──────── Input for this task ────────

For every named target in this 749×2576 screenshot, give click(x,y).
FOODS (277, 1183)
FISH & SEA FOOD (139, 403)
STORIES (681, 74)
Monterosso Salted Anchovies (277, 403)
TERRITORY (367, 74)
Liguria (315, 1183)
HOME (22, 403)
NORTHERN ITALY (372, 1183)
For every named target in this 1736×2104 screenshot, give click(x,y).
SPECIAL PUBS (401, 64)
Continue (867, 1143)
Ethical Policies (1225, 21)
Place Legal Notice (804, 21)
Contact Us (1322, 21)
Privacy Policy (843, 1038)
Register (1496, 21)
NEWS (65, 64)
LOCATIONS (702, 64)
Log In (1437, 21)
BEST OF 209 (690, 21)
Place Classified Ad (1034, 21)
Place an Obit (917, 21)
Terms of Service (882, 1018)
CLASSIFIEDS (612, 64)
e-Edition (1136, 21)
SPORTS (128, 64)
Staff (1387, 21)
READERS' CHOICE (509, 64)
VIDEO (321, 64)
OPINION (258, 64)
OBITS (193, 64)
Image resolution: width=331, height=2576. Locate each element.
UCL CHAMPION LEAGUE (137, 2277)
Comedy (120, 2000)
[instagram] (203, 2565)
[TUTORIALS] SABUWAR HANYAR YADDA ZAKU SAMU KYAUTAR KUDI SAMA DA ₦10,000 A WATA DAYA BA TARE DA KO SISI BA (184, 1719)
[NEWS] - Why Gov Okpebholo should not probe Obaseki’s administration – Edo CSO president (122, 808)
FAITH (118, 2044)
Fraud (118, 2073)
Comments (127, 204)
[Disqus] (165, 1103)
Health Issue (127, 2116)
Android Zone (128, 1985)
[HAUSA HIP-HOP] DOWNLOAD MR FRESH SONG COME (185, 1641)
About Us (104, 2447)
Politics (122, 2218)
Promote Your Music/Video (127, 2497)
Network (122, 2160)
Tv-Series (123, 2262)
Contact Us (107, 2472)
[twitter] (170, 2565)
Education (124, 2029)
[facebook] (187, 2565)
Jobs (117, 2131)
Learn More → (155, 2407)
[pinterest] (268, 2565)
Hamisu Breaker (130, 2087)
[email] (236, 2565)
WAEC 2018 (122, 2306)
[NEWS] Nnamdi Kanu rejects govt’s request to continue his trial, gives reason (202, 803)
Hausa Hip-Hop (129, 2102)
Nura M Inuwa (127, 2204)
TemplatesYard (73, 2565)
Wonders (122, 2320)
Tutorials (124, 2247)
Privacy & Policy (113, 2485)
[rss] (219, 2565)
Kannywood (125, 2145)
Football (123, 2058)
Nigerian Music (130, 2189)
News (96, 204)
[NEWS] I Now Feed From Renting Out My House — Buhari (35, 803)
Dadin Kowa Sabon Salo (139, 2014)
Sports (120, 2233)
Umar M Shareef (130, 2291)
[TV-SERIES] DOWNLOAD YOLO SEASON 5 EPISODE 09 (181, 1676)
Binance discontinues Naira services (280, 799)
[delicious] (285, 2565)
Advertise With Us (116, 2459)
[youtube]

────────

■ Instructions to follow: From the data above, copy each line that has the string "named".

■ Expected answer:
For every named target in this 749×2576 screenshot, give click(x,y).
For every named target in this 1736×2104 screenshot, give click(x,y).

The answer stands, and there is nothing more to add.